What was that something, exactly? Intuition. No more than that... and no less. Even children may intuit love's more complex responsibilities from time to time, and to sense that in some cases it may be kinder to remain quiet. That was part of the reason Ben closed his mouth. But there was something else as well, something not so noble. She could be hard, his mamma. She could be a boss. She never called him "fat," she called him "big" (sometimes amplified to "big for his age"), and when there were leftovers from supper she would often bring them to him while he was watching TV or doing his homework, and he would eat them, although some dim part of him hated himself for doing so (but never his mamma for putting the food before him--Ben Hanscom would not have dared to hate his mamma; God would surely strike him dead for feeling such a brutish, ungrateful emotion even for a second). And perhaps some even dimmer part of him--the far-off Tibet of Ben's deeper thoughts--suspected her motives in this constant feeding. Was it just love? Could it be anything else? Surely not. But ... he wondered. More to the point, she didn't know he had no friends. That lack of knowledge made him distrust her, made him unsure of what her reaction would be to his story of the thing which had happened to him in January. If anything had happened. Coming in at six and staying in was not so bad, maybe. He could read, watch TV, (eat) build stuff with his logs and Erector Set. But having to stay in all day as well would be very bad ... and if he told her what he had seen--or thought he had seen--in January, she might make him do just that.

So, for a variety of reasons, Ben withheld the story.

"No, Mamma," he said. "Just Mr. McKibbon rooting around in other people's garbage."

That made her laugh--she didn't like Mr. McKibbon, who was a Republican as well as a "Christer"--and her laugh closed the subject. That night Ben had lain awake late, but no thoughts of being cast adrift and parentless in a hard world troubled him. He felt loved and safe as he lay in his bed looking at the moonlight which came in through the window and spilled across the bed onto the floor. He alternately put his watch to his ear so he could listen to it tick and held it close to his eyes so he could admire its ghostly radium dial.

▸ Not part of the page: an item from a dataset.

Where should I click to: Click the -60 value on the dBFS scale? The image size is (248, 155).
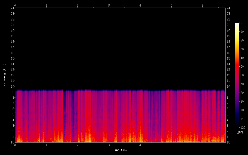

He had finally fallen asleep and dreamed he was playing baseball with the other boys in the vacant lot behind Tracker Brothers' Truck Depot. He had just hit a bases-clearing home run, swinging from his heels and getting every inch of that little honey, and his cheering teammates met him in a mob at home plate. They pummelled him and clapped him on the back. They hoisted him onto their shoulders and carried him toward the place where their equipment was scattered. In the dream he was almost bursting with pride and happiness... and then he had looked out toward center field, where a chainlink fence marked the boundary between the cindery lot and the weedy ground beyond that sloped into the Barrens. A figure was standing in those tangled weeds and low bushes, almost out of sight. It held a clutch of balloons--red, yellow, blue, green--in one white-gloved hand. It beckoned with the other. He couldn't see the figure's face, but he could see the baggy suit with the big orange pompom-buttons down the front and the floppy yellow bow-tie.

It was a clown.

Dat's wight, wabbit, a phantom voice agreed.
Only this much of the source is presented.